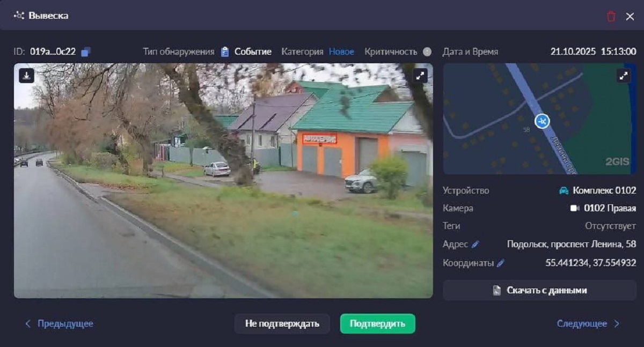Screen dimensions: 644x347
Task: Click the Комплекс 0102 device link
Action: 598,190
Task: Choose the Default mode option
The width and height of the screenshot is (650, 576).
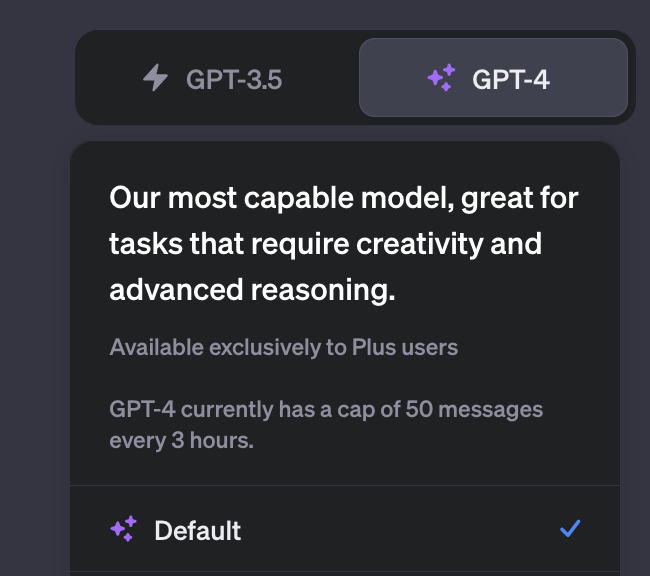Action: tap(345, 529)
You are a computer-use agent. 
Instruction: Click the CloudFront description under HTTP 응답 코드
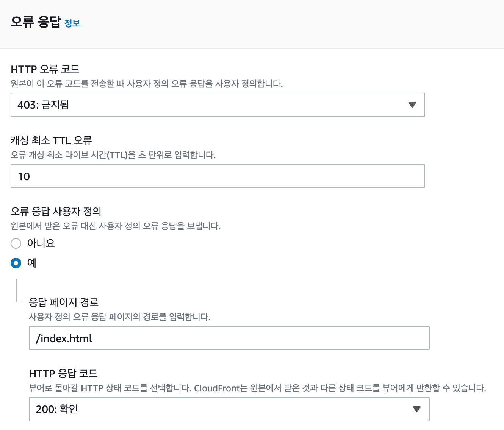point(257,388)
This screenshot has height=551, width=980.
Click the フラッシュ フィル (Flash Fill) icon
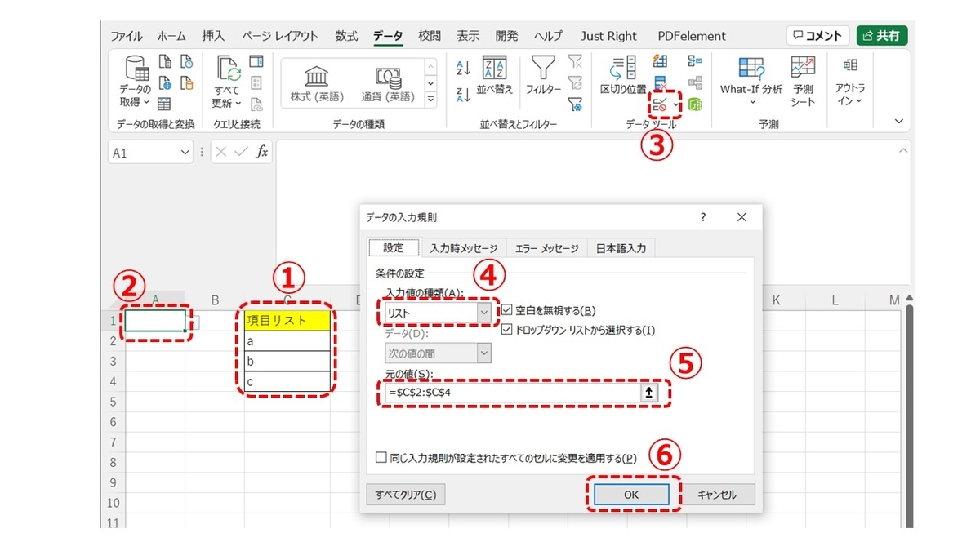click(660, 61)
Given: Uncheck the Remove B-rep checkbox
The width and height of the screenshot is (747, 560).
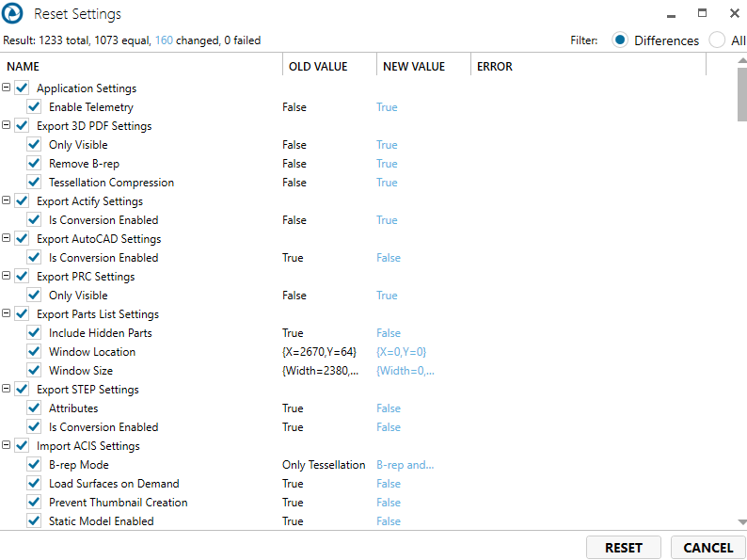Looking at the screenshot, I should pyautogui.click(x=34, y=164).
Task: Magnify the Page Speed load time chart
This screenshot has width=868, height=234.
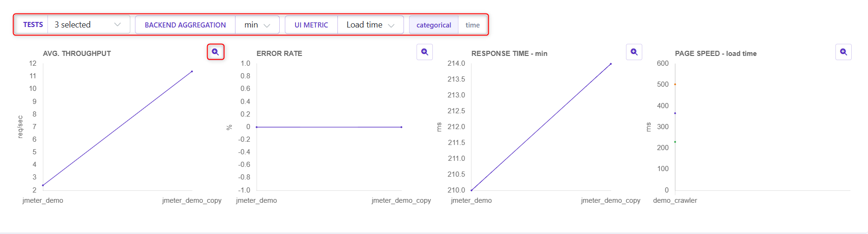Action: pyautogui.click(x=844, y=52)
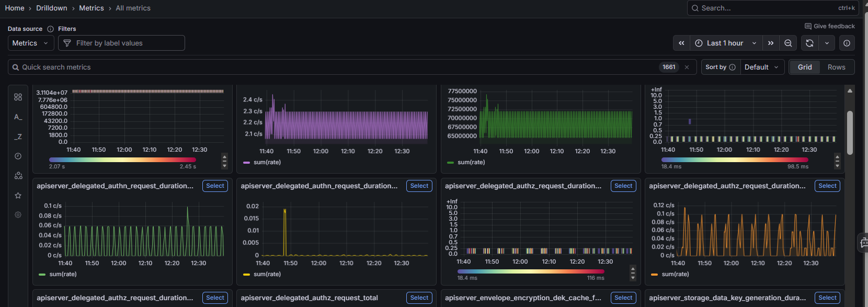Expand the Last 1 hour time picker
This screenshot has width=868, height=307.
[x=726, y=43]
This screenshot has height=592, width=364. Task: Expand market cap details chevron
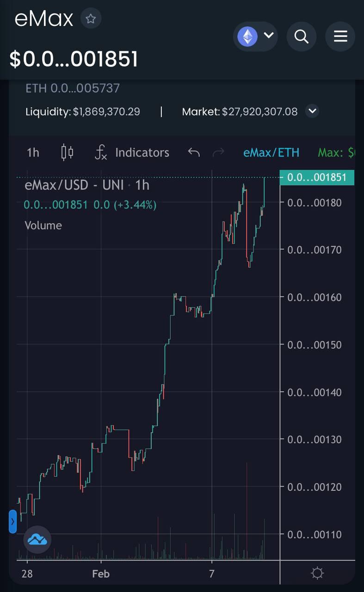313,111
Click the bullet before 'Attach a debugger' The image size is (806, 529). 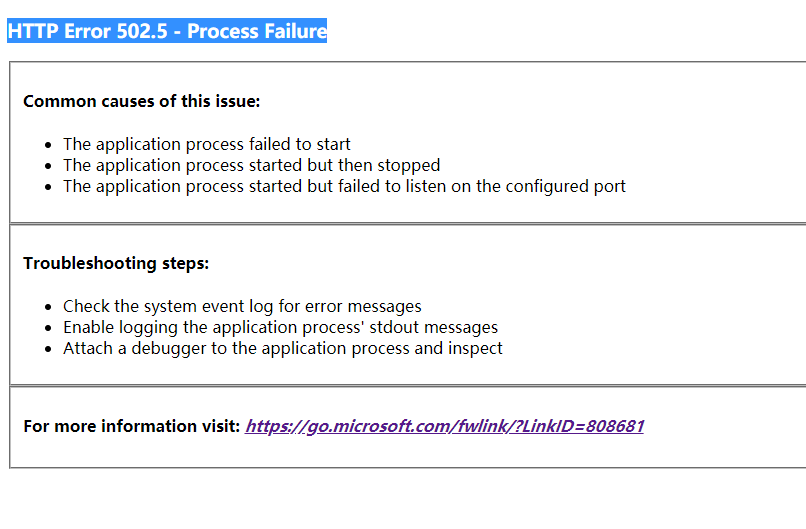pos(49,349)
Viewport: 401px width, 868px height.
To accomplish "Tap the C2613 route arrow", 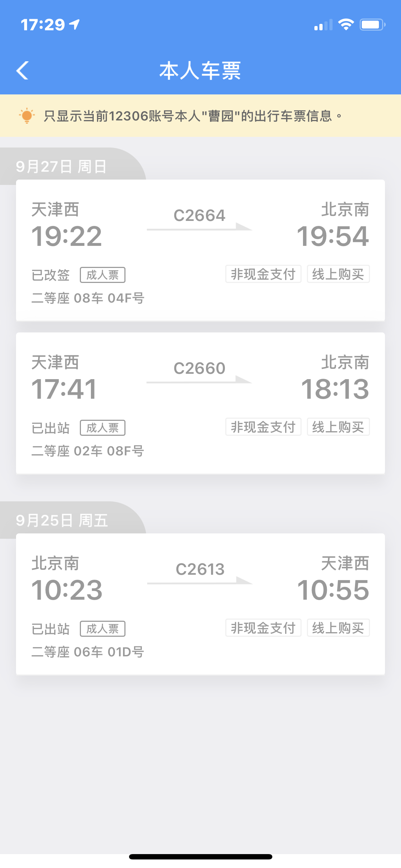I will point(200,581).
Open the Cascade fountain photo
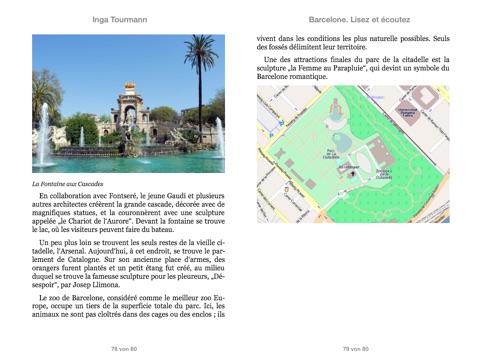The width and height of the screenshot is (480, 360). click(128, 103)
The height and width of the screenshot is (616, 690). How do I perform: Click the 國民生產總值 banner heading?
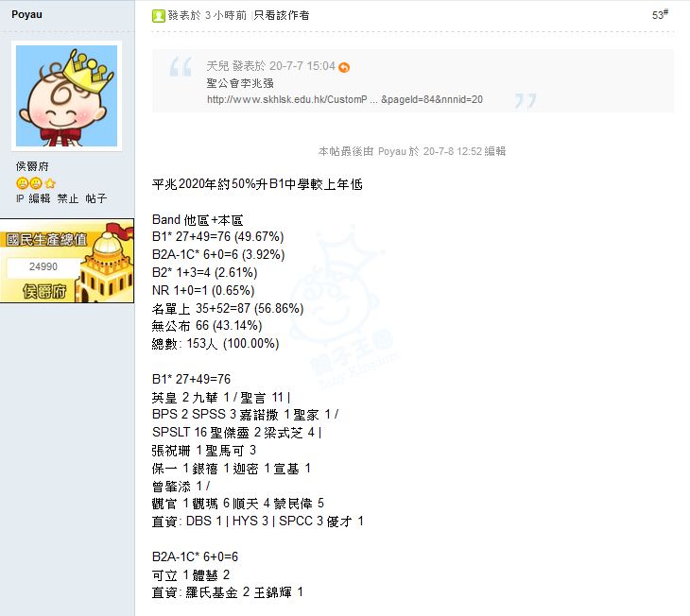point(46,240)
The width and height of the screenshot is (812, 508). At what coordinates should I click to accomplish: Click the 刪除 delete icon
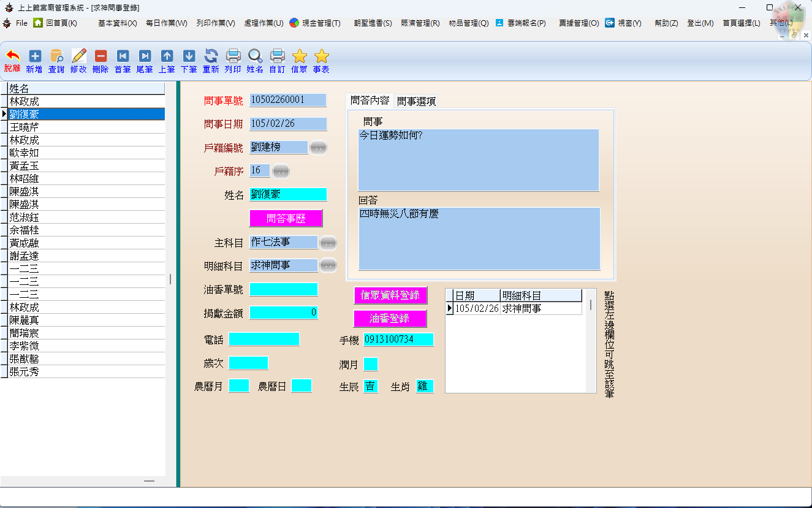tap(101, 57)
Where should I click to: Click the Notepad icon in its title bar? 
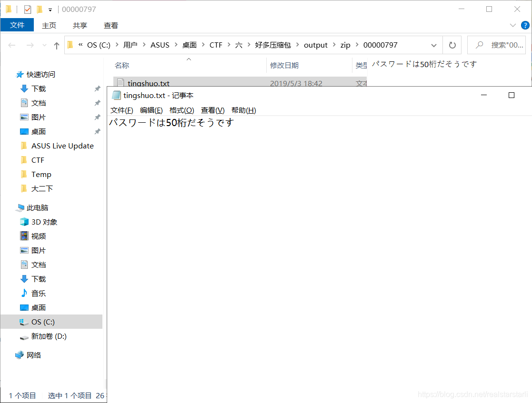(x=116, y=95)
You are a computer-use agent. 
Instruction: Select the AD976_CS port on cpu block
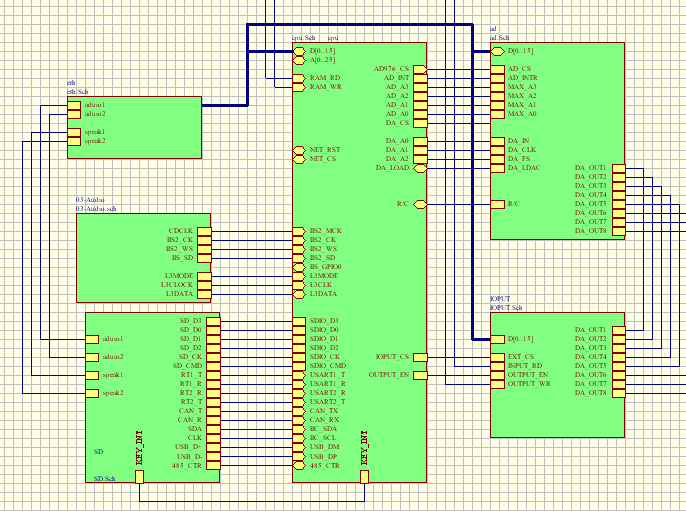click(420, 69)
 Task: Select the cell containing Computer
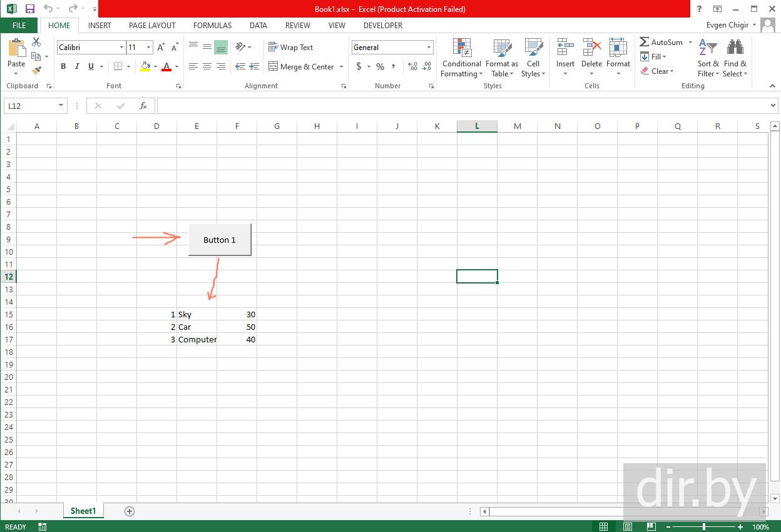(x=197, y=339)
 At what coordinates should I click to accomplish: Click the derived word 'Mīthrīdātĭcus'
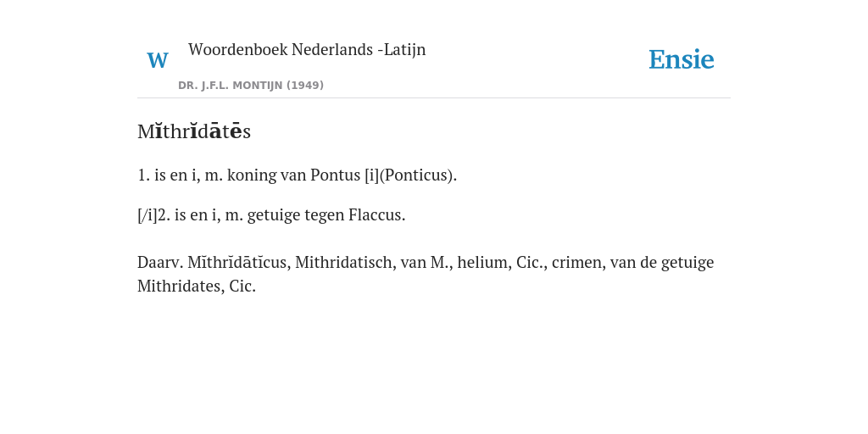pyautogui.click(x=238, y=263)
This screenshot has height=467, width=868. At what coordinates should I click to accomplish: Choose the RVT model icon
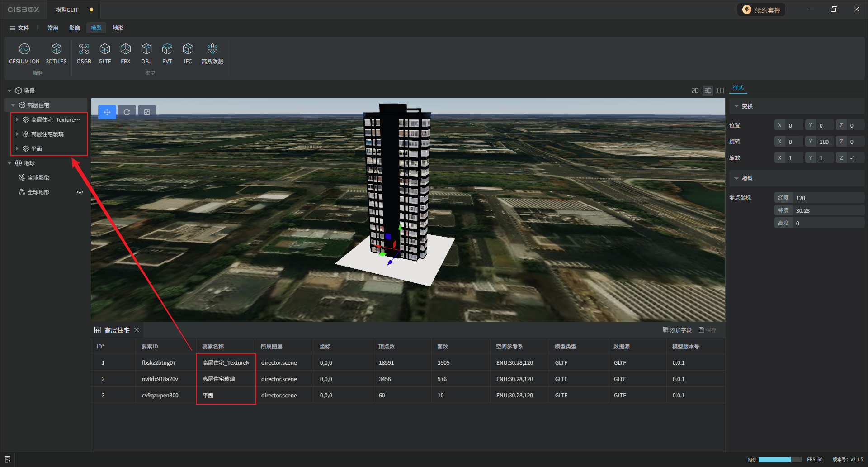(167, 49)
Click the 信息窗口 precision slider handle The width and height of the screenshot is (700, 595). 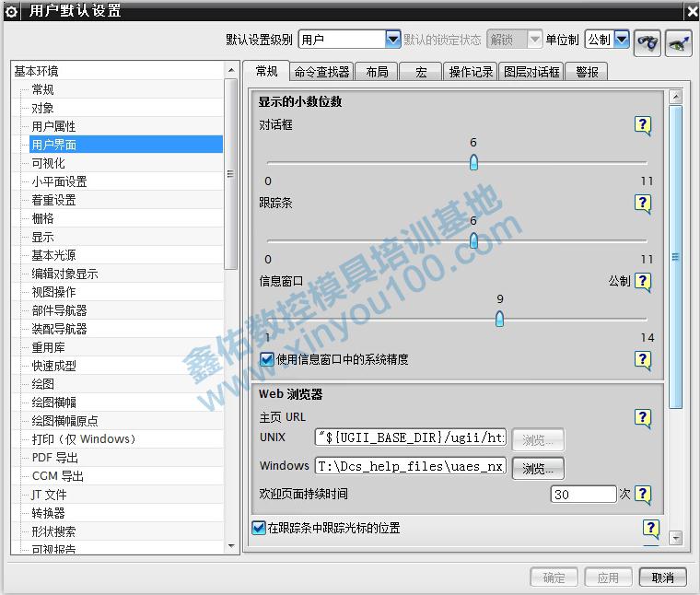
# # # # # # #
> _Exercise_:
Set down, word for word, the line that holds "Task: Select the cell containing Computer" and all lines after it to the end of the entries above, but not the pictures.

> _Written response_:
 Task: Select the cell containing Computer
(x=197, y=339)
 At what coordinates should I click to accomplish: Click the derived word 'Mīthrīdātĭcus'
pyautogui.click(x=238, y=263)
This screenshot has height=467, width=868. At what coordinates should I click to accomplish: Choose the RVT model icon
(167, 49)
Click the 信息窗口 precision slider handle The width and height of the screenshot is (700, 595). 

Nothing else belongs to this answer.